To send an authorization request send the user to the following URL in a browser:
https://tabsplit.com/mobile/login/?next=http://myauthorizationcallback&apikey=1234567
If the user is already logged into TabSplit he will be immediately redirected to the given next URL, otherwise the user will need to sign in (or register) before proceeding. The user will be redirected to the URL given in the ‘next’ attribute with the username and authorization token appended to the URL:
http://myauthorizationcallback?username=h.poul@tapo.at&token=xxxx&userid=1234
You have to parse the GET parameters and store at least username and token. (those parameters might be URL encoded) – You can then use your authorization token to authenticate against the API. To do this you create a GET request to:
https://tabsplit.com/mobile/auth/?apikey=yourapikey&username=usersname&token=authtoken
(make sure to URL encode the username and token because it might contain special characters)

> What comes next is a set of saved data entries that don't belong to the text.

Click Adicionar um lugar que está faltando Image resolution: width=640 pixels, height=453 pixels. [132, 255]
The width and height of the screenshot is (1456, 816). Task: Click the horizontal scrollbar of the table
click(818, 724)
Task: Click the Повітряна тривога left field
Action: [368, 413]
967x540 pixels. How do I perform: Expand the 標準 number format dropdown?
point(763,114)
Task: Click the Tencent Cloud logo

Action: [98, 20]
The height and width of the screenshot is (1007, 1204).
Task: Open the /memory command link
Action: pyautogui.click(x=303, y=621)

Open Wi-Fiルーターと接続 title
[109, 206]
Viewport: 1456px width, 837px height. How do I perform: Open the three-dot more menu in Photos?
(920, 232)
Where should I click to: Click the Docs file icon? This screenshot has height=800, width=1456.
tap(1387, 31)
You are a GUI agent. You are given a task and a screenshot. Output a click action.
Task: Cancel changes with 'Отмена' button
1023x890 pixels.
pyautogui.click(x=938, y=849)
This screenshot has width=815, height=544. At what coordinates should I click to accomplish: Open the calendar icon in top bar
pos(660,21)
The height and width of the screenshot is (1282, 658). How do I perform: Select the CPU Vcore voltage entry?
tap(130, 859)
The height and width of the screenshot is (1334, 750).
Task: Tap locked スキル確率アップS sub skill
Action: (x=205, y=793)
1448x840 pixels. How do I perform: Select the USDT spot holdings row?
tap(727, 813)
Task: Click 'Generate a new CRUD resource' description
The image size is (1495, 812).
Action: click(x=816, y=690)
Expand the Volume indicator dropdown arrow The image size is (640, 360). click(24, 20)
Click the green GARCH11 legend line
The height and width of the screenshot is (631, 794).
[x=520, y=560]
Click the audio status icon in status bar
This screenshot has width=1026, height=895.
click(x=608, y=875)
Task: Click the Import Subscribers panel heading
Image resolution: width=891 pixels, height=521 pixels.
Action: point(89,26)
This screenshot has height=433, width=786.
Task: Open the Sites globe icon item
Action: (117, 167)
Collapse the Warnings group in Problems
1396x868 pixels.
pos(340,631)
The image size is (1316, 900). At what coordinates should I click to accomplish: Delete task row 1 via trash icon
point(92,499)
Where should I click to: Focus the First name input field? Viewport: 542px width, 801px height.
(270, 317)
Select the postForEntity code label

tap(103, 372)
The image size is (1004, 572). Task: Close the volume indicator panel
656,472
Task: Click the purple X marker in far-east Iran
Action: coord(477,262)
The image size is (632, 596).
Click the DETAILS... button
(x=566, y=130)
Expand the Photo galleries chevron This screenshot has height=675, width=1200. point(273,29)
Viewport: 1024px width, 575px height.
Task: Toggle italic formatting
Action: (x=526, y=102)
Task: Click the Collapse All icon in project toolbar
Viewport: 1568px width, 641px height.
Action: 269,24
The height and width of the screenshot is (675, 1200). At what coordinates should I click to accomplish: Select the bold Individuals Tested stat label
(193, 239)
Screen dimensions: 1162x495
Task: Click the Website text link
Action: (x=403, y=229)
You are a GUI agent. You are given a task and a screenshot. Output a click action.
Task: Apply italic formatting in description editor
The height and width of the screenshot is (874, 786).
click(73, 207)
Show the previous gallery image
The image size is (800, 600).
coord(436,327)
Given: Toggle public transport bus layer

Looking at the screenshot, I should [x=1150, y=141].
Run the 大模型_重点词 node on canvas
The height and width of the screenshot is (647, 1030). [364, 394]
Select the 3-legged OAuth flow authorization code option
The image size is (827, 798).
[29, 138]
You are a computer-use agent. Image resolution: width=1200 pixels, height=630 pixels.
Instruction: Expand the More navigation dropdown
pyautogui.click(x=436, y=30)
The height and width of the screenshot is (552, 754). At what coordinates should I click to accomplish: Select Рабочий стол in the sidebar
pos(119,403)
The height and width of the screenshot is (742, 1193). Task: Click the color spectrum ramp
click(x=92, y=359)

You will receive the following response from the server:
{ "result": "success" }
In addition to a Set-Cookie: response header which contains a cookie called ‘sessionid’ which you have to send in all subsequent requests to the server!
Logout / Token invalidation
If the user wants to log out you can invalidate the token and hence log the user out. To do this simply send the user (in a new browser window) to the following URL containing your apikey and the token to invalidate:
https://tabsplit.com/mobile/logout/?apikey=xxxx&token=xxxx
Retrieving Actual Data
So, now we can start fetching data. There are (currently) only three data types: Currencies, Contacts (Friends) and Transactions. All of these objects have unique IDs which are equal for all users, for each request. They are the actual database IDs of those objects, so you can rely on them being unique. – You should also always synchronize your data in the correct order – first currencies, afterwards friends and transactions last.
Currencies
Since there are only a handful of currencies you should simply overwrite all your stored currencies. You can fetch them by sending a GET request to:
https://tabsplit.com/mobile/currency/?apikey=xxxx
The response will be an array of currency objects:
{ "currency_list": [ { "symbol": "\u20ac", "isocode": "EUR", "updated": 1321509600.0, "id": 1, "label": "Euro" }, ... }
Contacts
Contacts will include all people the given user has ever had a transaction with.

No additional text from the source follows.